(Element and text location data)

────────

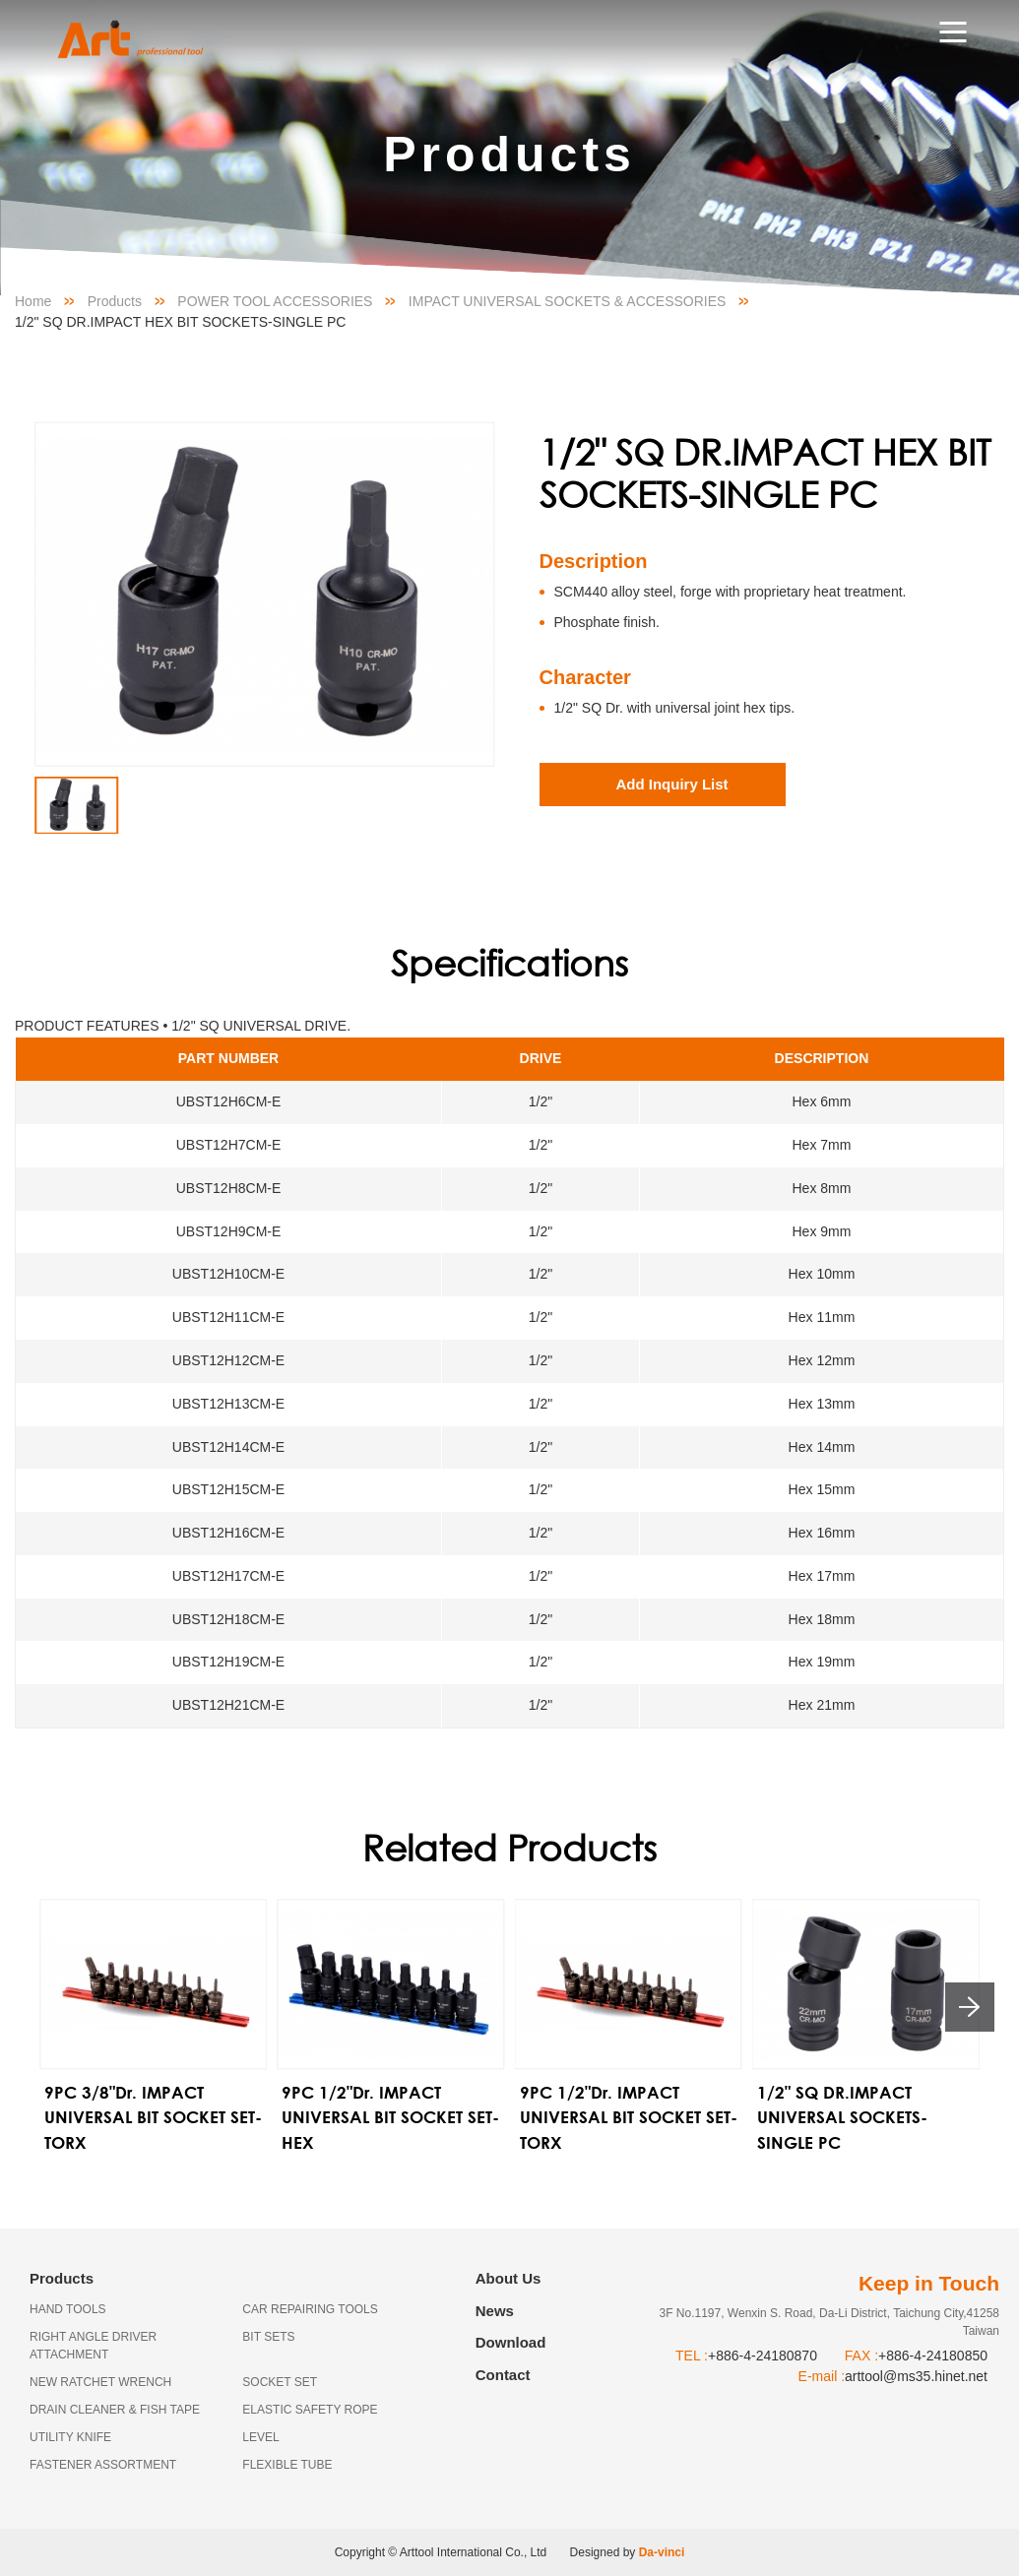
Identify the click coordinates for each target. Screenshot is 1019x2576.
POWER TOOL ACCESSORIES (274, 301)
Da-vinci (662, 2552)
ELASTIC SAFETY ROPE (309, 2410)
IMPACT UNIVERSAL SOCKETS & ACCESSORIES (568, 301)
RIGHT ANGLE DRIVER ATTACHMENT (93, 2345)
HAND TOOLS (68, 2309)
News (495, 2310)
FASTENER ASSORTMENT (103, 2465)
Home (33, 301)
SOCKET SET (279, 2382)
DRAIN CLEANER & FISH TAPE (115, 2410)
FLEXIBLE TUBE (287, 2465)
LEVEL (260, 2437)
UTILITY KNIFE (70, 2437)
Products (115, 301)
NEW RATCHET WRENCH (100, 2382)
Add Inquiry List (671, 784)
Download (511, 2342)
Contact (503, 2374)
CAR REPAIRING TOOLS (309, 2309)
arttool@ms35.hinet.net (916, 2376)
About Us (508, 2278)
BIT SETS (268, 2337)
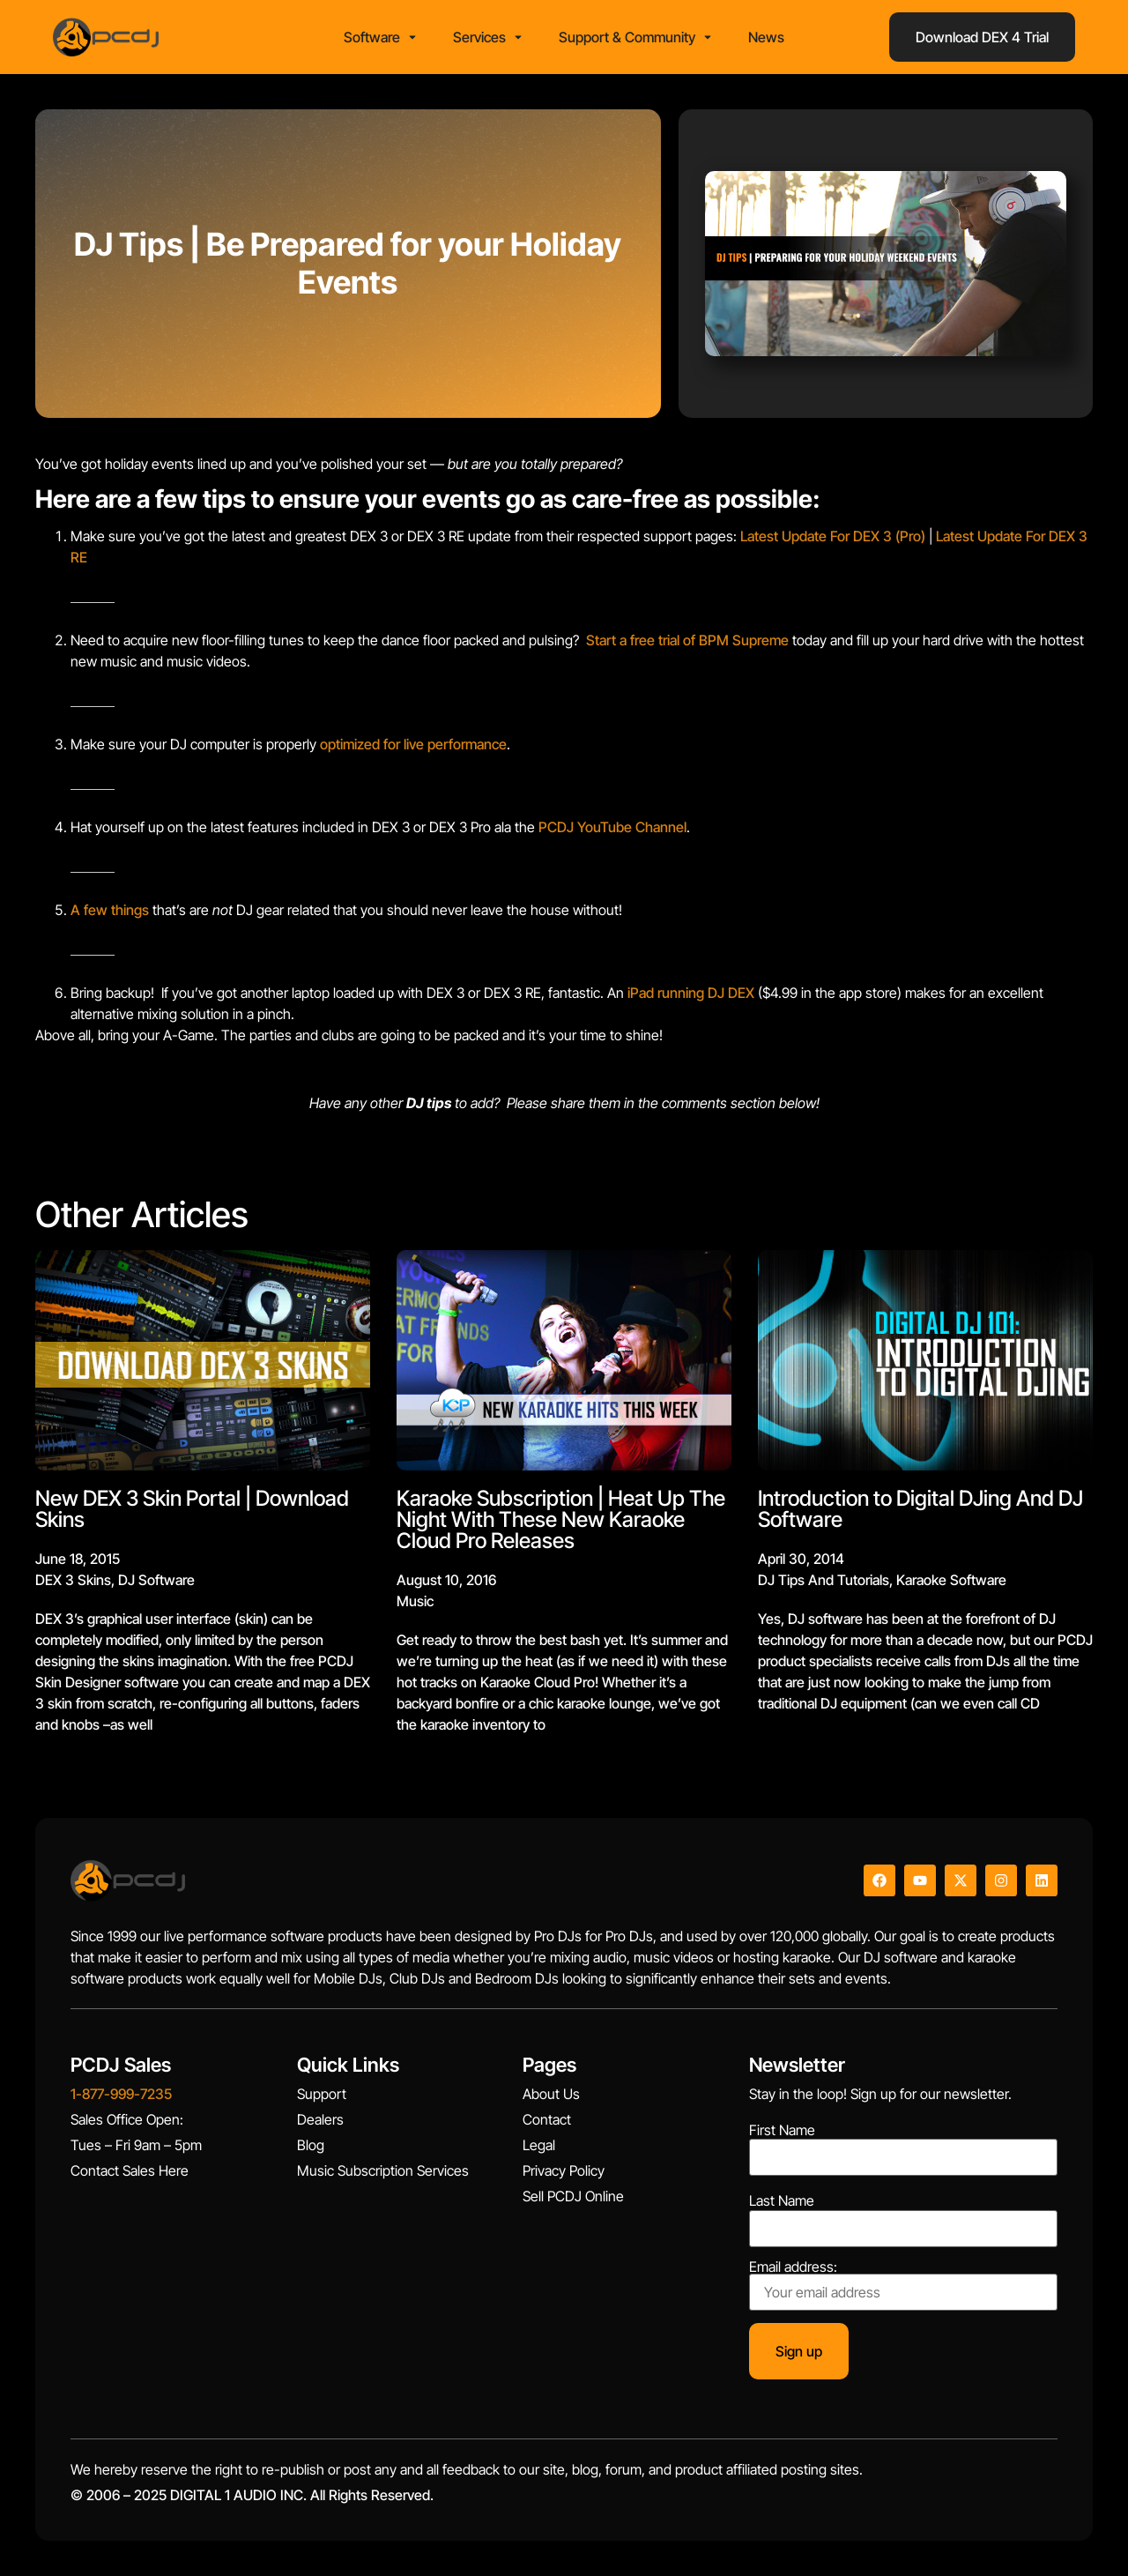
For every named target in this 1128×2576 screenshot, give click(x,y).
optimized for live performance (413, 744)
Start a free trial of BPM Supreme (687, 640)
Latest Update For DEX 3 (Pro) (832, 536)
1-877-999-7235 (121, 2094)
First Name (782, 2130)
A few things (109, 910)
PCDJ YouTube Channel (612, 827)
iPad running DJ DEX (690, 992)
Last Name (781, 2200)
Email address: (903, 2285)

────────

▸ **The task**: Reproduce the rows starting at the line containing "A few things (109, 910)" and ending at the last row, with every coordinate in the answers decreased by 41.

▸ **Problem solution**:
A few things (68, 869)
PCDJ YouTube Channel (571, 786)
iPad running DJ DEX (649, 951)
Last Name (740, 2159)
Email address: (862, 2244)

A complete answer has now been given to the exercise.